I would like to leave a comment. All are welcome here. Can someone please identify a few of the most important talking points for me?
posted by aniola at 6:49 PM on February 28, 2023 [2 favorites]


This applies only the southwest border.

COME THE FUCK ON.
posted by Slackermagee at 7:03 PM on February 28, 2023 [17 favorites]


How's the reunification of asylum-seekers with their children going, Mr. President?

If someone has a legitimate explanation of why we can't do better than this I'm willing to sit still long enough to listen but be forewarned: I'm gonna need some serious convincing. Some evidence that we are at least trying might help make that case, though I haven't seen any so far.
posted by Nerd of the North at 7:30 PM on February 28, 2023 [6 favorites]


I think this actually violates the Convention on Refugees.
posted by grobstein at 8:34 PM on February 28, 2023 [9 favorites]


I hate that we're in the timeline where "not quite as completely and utterly fucked as it could be" is what we're aiming for as a nation.
posted by wierdo at 8:53 PM on February 28, 2023 [1 favorite]


Can someone please identify a few of the most important talking points for me?

I don't know the most important talking points, but here are some things I believe, as a private citizen:

1) Your comments on this federal rule are really important. Agencies are required to respond to all comments, and explain their rationale for not incorporating a comment. This can be used in ultimate court challenges to the legality of this rule. Thus: talking about 'you immoral SOBs' may not be helpful, but '

2) You are more likely to force them to respond when you "reference a specific portion of the proposed rule; explain the reason for any recommendation; and include data, information, or authority [who are you? why should they listen?] that supports the recommended course of action"

3) Similarly when you address the things they say they are asking for,
"Whether the proposed duration of the rule should be modified, including whether it should be shorter, longer, or of indefinite duration;

Whether the Departments should modify, eliminate, or add to the proposed grounds for necessarily rebutting the rebuttable presumption;

Whether the Departments should modify, eliminate, or add to the proposed exceptions to the rebuttable presumption;

Whether the proposed mechanisms for evaluating asylum, statutory withholding, and CAT claims should be retained or modified;

Whether any further regulatory provisions should be added or amended to address the application of the rebuttable presumption in adjudications that take place after the rule's sunset date; and

Whether the proposed rule appropriately provides migrants a meaningful and realistic opportunity to seek protection.

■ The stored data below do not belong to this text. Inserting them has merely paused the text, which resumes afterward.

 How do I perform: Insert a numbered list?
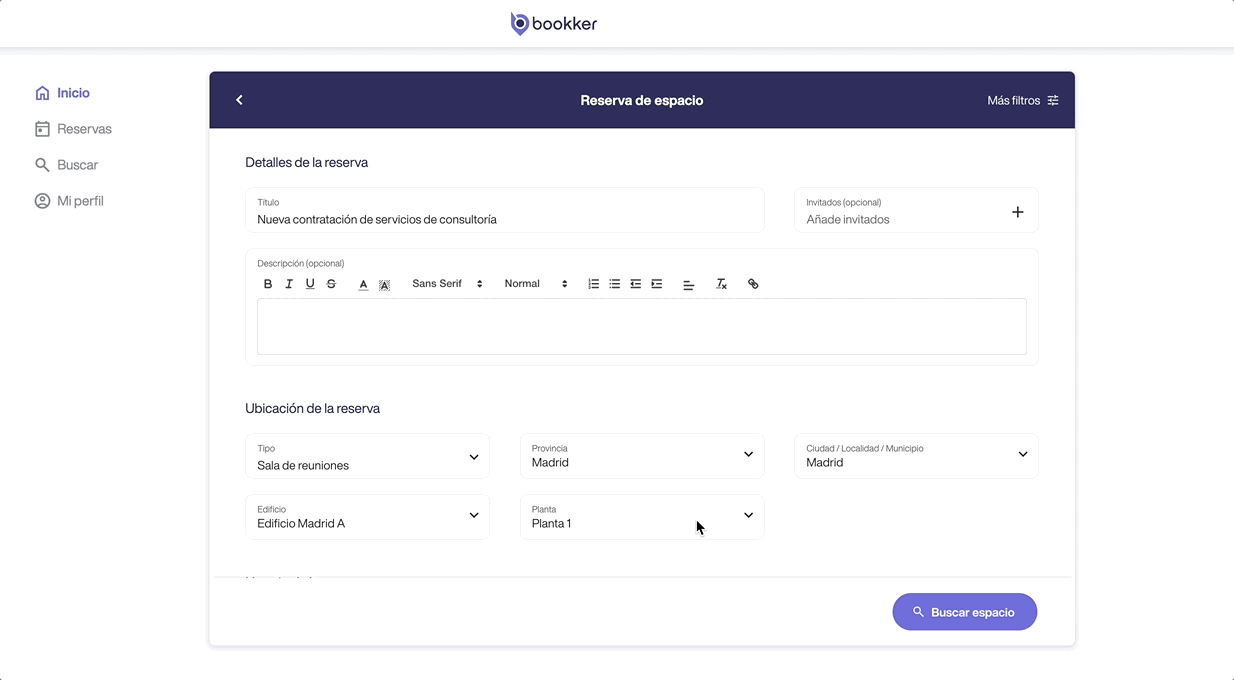click(x=593, y=284)
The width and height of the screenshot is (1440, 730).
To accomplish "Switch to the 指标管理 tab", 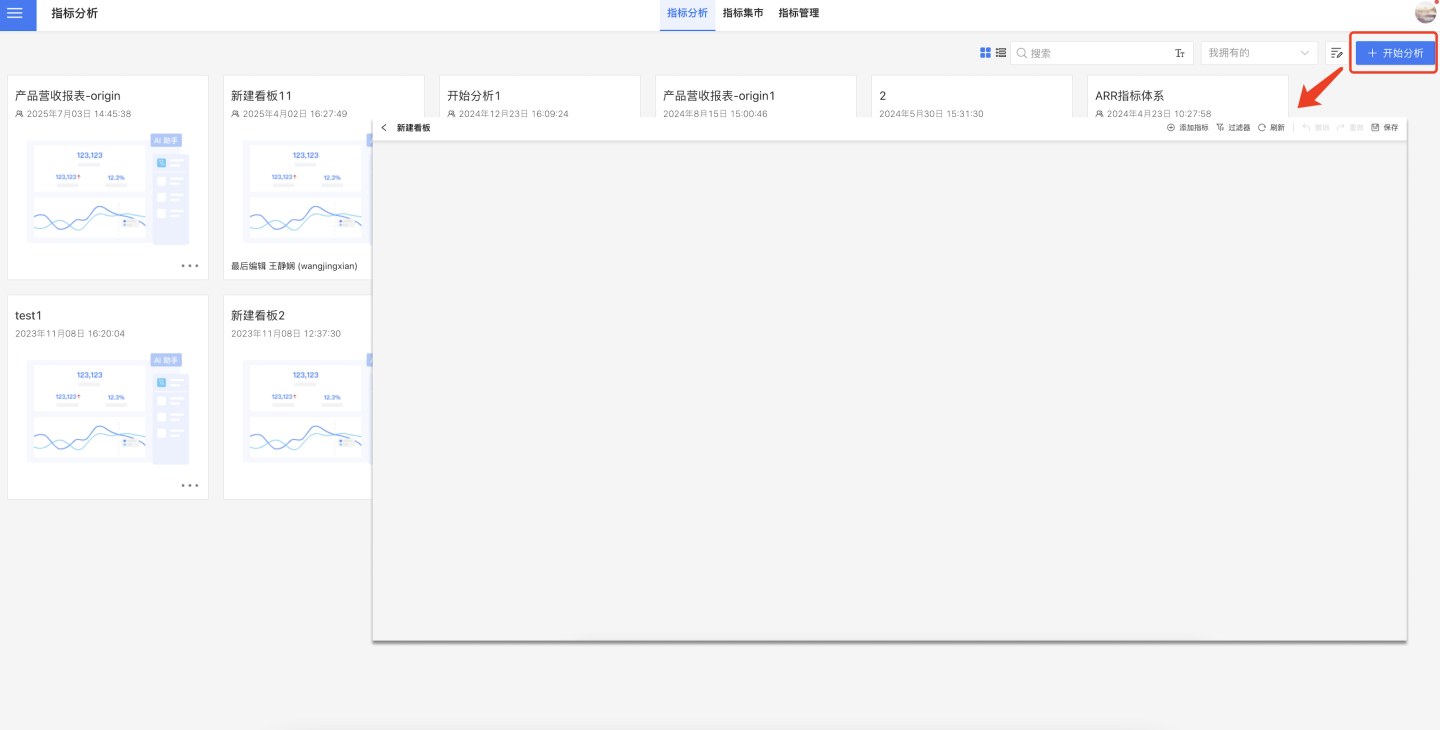I will pos(799,13).
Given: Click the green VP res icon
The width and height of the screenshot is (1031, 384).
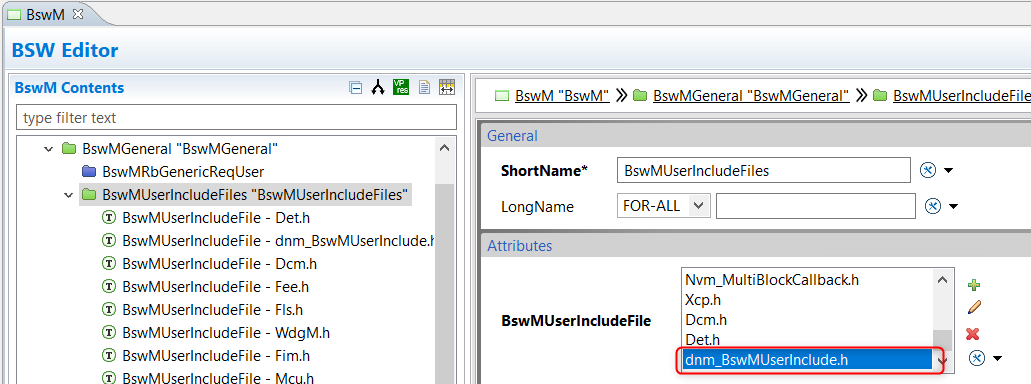Looking at the screenshot, I should pyautogui.click(x=400, y=87).
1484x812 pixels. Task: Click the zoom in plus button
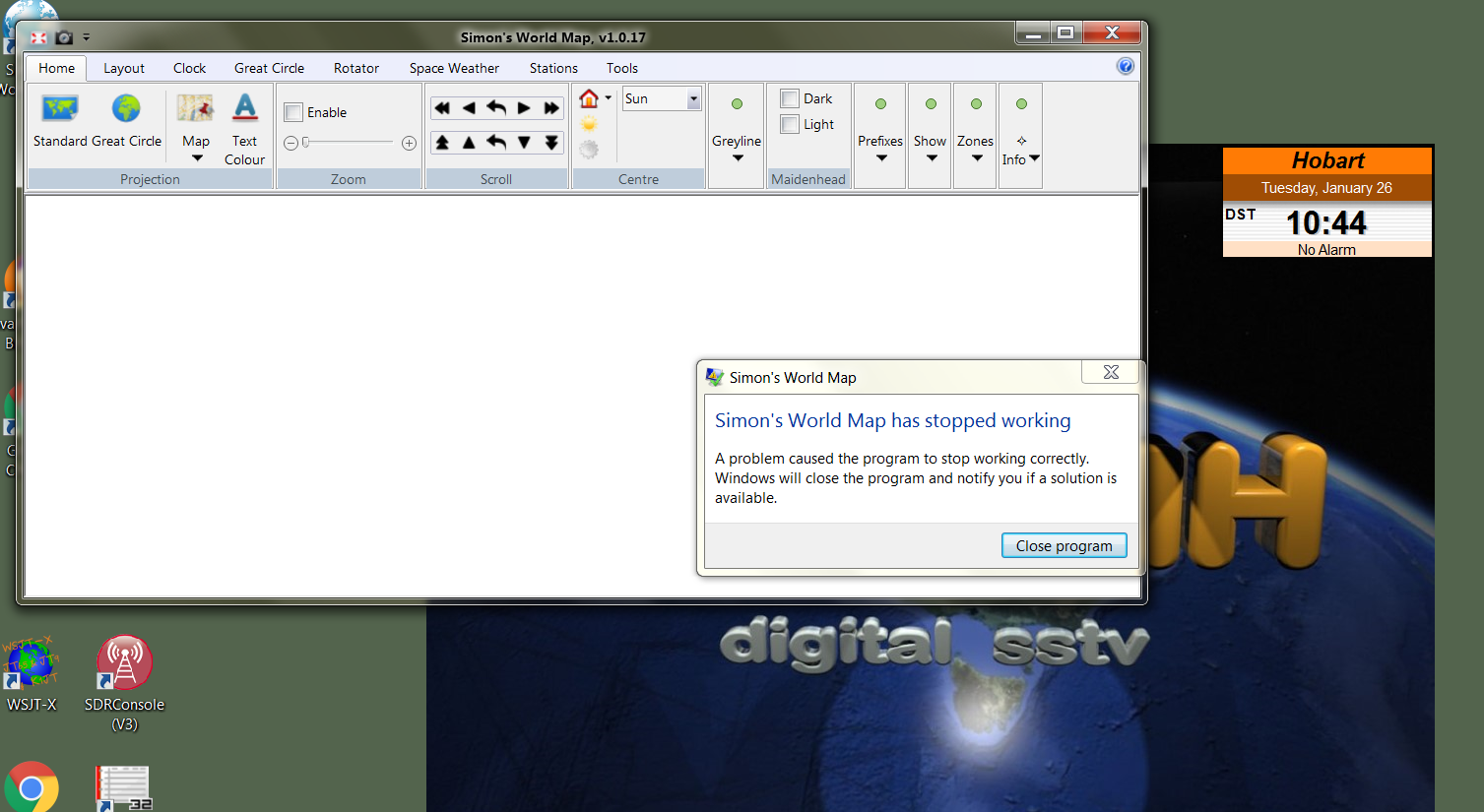(x=409, y=144)
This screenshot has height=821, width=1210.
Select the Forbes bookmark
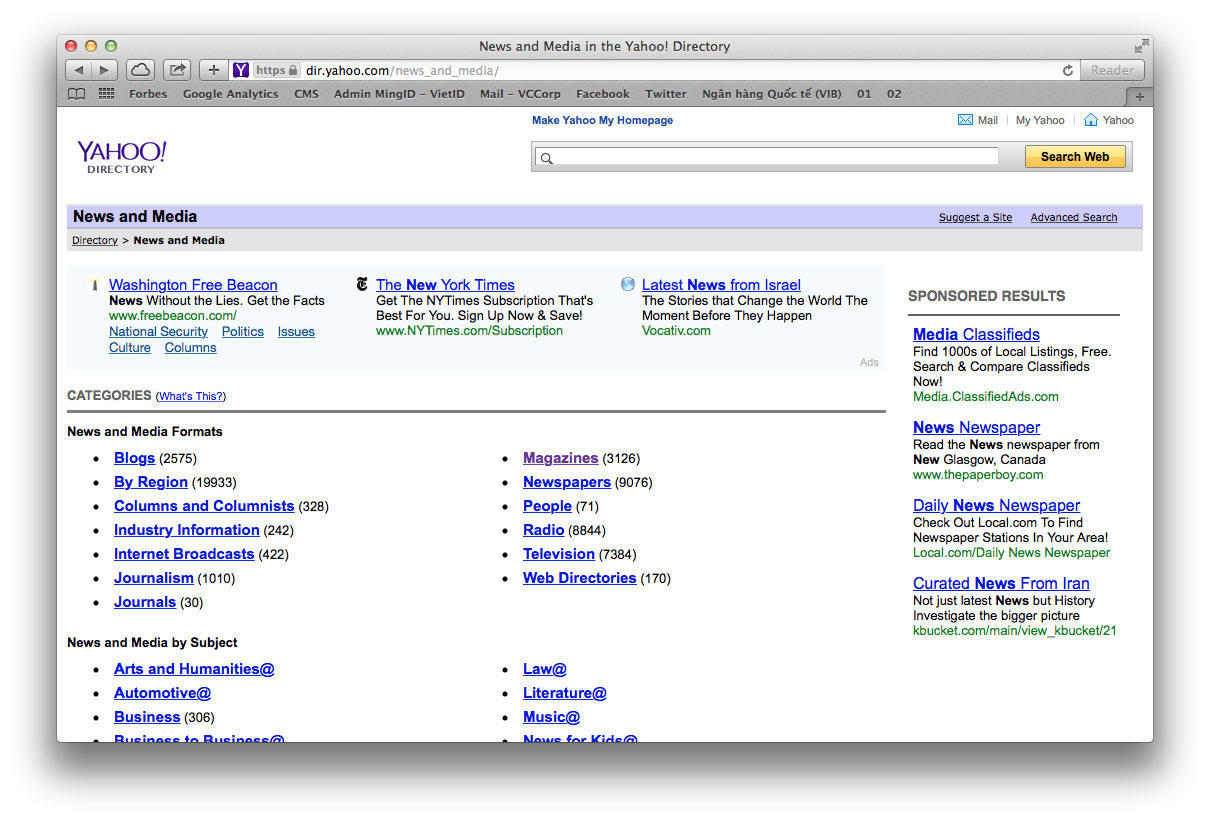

In addition, although the Departments have not identified any persons or entities with justifiable reliance interests in the status quo concerning eligibility for asylum—which is an entirely discretionary benefit—the Departments welcome comments on the existence of reliance interests and the best ways to address them.
4) They are required by executive order to assess the costs and benefits of the proposed rule and its alternatives. You can argue that there are more costs they are unaware of! Or more benefits to the alternatives!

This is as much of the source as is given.